• [WHAT YOU NEED TO DO]: Reproduce each entry exactly.

• [AVAILABLE DATA]:
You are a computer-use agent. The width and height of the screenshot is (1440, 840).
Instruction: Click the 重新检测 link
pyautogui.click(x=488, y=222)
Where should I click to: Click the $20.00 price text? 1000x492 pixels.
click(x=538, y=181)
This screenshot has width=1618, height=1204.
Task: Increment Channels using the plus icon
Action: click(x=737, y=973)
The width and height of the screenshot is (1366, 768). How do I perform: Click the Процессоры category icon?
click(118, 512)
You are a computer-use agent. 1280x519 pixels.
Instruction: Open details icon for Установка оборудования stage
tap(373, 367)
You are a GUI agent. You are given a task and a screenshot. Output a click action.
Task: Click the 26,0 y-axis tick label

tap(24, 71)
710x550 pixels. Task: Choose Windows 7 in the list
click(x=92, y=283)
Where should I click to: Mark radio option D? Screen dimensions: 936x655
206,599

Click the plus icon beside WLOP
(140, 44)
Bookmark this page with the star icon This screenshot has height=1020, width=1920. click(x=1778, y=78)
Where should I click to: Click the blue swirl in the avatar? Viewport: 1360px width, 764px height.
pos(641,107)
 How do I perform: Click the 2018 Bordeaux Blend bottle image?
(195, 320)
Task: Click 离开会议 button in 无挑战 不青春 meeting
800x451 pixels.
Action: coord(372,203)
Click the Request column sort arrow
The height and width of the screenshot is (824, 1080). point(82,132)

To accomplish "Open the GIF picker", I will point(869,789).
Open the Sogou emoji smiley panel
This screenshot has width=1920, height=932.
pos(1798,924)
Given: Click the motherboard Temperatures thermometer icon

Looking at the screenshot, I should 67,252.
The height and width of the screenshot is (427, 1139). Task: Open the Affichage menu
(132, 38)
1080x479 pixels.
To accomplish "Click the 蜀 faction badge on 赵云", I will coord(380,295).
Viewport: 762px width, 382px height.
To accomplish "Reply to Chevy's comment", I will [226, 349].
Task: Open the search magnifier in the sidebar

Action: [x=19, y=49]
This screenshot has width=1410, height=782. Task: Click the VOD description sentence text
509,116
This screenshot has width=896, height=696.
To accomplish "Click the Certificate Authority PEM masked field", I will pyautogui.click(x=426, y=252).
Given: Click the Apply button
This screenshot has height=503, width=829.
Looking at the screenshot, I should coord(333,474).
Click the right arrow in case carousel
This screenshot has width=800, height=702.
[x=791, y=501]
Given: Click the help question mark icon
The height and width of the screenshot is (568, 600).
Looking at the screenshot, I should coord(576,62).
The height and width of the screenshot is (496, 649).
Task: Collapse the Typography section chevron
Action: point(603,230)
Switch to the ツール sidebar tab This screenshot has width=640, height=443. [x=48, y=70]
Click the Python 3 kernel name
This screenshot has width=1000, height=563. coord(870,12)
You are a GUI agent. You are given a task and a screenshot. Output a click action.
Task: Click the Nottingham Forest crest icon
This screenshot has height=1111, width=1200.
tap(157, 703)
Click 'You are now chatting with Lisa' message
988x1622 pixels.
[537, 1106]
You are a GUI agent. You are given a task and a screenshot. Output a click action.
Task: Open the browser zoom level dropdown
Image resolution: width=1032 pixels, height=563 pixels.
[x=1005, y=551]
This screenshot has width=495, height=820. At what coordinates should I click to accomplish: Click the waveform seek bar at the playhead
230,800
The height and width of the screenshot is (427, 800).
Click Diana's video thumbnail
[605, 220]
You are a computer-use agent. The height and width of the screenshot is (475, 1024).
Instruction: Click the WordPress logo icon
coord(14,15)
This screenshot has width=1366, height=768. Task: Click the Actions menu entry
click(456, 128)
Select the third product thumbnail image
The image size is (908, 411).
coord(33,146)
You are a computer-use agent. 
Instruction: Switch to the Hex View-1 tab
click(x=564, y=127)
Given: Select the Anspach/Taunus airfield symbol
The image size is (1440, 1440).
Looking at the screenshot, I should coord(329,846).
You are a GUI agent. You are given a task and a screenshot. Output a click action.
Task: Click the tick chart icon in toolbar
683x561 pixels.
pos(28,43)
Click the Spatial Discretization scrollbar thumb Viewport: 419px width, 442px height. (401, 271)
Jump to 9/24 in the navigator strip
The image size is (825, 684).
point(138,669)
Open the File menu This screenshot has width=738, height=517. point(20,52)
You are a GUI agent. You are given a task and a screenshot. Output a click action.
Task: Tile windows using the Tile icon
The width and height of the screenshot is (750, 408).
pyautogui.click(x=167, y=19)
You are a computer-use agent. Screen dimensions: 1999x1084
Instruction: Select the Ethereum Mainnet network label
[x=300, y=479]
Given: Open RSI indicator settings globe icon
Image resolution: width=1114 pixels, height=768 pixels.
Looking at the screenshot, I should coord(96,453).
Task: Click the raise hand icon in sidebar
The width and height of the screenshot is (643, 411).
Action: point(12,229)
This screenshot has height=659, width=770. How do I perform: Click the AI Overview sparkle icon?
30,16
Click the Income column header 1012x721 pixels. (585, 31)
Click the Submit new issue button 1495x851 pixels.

• [OUTPUT FOR THIS EXERCISE]:
You are a computer-use agent. The width and height of the screenshot is (1440, 840).
Instruction: Click the 重新检测 link
pyautogui.click(x=488, y=222)
Where should I click to: Click the $20.00 price text? 1000x492 pixels.
click(x=538, y=181)
This screenshot has width=1618, height=1204.
Task: Increment Channels using the plus icon
Action: click(x=737, y=973)
The width and height of the screenshot is (1366, 768). How do I perform: Click the Процессоры category icon?
click(118, 512)
You are a computer-use agent. 1280x519 pixels.
Instruction: Open details icon for Установка оборудования stage
tap(373, 367)
You are a GUI agent. You are given a task and a screenshot. Output a click action.
Task: Click the 26,0 y-axis tick label

tap(24, 71)
710x550 pixels. Task: Choose Windows 7 in the list
click(x=92, y=283)
Where should I click to: Mark radio option D? Screen dimensions: 936x655
206,599

Click the plus icon beside WLOP
(140, 44)
Bookmark this page with the star icon This screenshot has height=1020, width=1920. click(x=1778, y=78)
Where should I click to: Click the blue swirl in the avatar? Viewport: 1360px width, 764px height.
pos(641,107)
 How do I perform: Click the 2018 Bordeaux Blend bottle image?
(195, 320)
Task: Click 离开会议 button in 无挑战 不青春 meeting
800x451 pixels.
Action: coord(372,203)
Click the Request column sort arrow
The height and width of the screenshot is (824, 1080). point(82,132)

To accomplish "Open the GIF picker", I will point(869,789).
Open the Sogou emoji smiley panel
This screenshot has width=1920, height=932.
pos(1798,924)
Given: Click the motherboard Temperatures thermometer icon

Looking at the screenshot, I should 67,252.
The height and width of the screenshot is (427, 1139). Task: Open the Affichage menu
(132, 38)
1080x479 pixels.
To accomplish "Click the 蜀 faction badge on 赵云", I will coord(380,295).
Viewport: 762px width, 382px height.
To accomplish "Reply to Chevy's comment", I will [226, 349].
Task: Open the search magnifier in the sidebar

Action: [x=19, y=49]
This screenshot has width=1410, height=782. Task: Click the VOD description sentence text
509,116
This screenshot has width=896, height=696.
To accomplish "Click the Certificate Authority PEM masked field", I will pyautogui.click(x=426, y=252).
Given: Click the Apply button
This screenshot has height=503, width=829.
Looking at the screenshot, I should coord(333,474).
Click the right arrow in case carousel
This screenshot has width=800, height=702.
[x=791, y=501]
Given: Click the help question mark icon
The height and width of the screenshot is (568, 600).
Looking at the screenshot, I should coord(576,62).
The height and width of the screenshot is (496, 649).
Task: Collapse the Typography section chevron
Action: point(603,230)
Switch to the ツール sidebar tab This screenshot has width=640, height=443. [x=48, y=70]
Click the Python 3 kernel name
This screenshot has width=1000, height=563. coord(870,12)
You are a GUI agent. You are given a task and a screenshot. Output a click action.
Task: Click the Nottingham Forest crest icon
This screenshot has height=1111, width=1200.
tap(157, 703)
Click 'You are now chatting with Lisa' message
988x1622 pixels.
[537, 1106]
You are a GUI agent. You are given a task and a screenshot. Output a click action.
Task: Open the browser zoom level dropdown
Image resolution: width=1032 pixels, height=563 pixels.
[x=1005, y=551]
This screenshot has width=495, height=820. At what coordinates should I click to accomplish: Click the waveform seek bar at the playhead
230,800
The height and width of the screenshot is (427, 800).
Click Diana's video thumbnail
[605, 220]
You are a computer-use agent. The height and width of the screenshot is (475, 1024).
Instruction: Click the WordPress logo icon
coord(14,15)
This screenshot has width=1366, height=768. Task: Click the Actions menu entry
click(456, 128)
Select the third product thumbnail image
The image size is (908, 411).
coord(33,146)
You are a computer-use agent. 
Instruction: Switch to the Hex View-1 tab
click(x=564, y=127)
Given: Select the Anspach/Taunus airfield symbol
The image size is (1440, 1440).
Looking at the screenshot, I should coord(329,846).
You are a GUI agent. You are given a task and a screenshot. Output a click action.
Task: Click the tick chart icon in toolbar
683x561 pixels.
pos(28,43)
Click the Spatial Discretization scrollbar thumb Viewport: 419px width, 442px height. (401, 271)
Jump to 9/24 in the navigator strip
The image size is (825, 684).
point(138,669)
Open the File menu This screenshot has width=738, height=517. point(20,52)
You are a GUI agent. You are given a task and a screenshot. Output a click action.
Task: Tile windows using the Tile icon
The width and height of the screenshot is (750, 408).
pyautogui.click(x=167, y=19)
You are a computer-use agent. Screen dimensions: 1999x1084
Instruction: Select the Ethereum Mainnet network label
[x=300, y=479]
Given: Open RSI indicator settings globe icon
Image resolution: width=1114 pixels, height=768 pixels.
Looking at the screenshot, I should coord(96,453).
Task: Click the raise hand icon in sidebar
The width and height of the screenshot is (643, 411).
Action: point(12,229)
This screenshot has height=659, width=770. How do I perform: Click the AI Overview sparkle icon?
30,16
Click the Income column header 1012x721 pixels. (585, 31)
Click the Submit new issue button 1495x851 pixels.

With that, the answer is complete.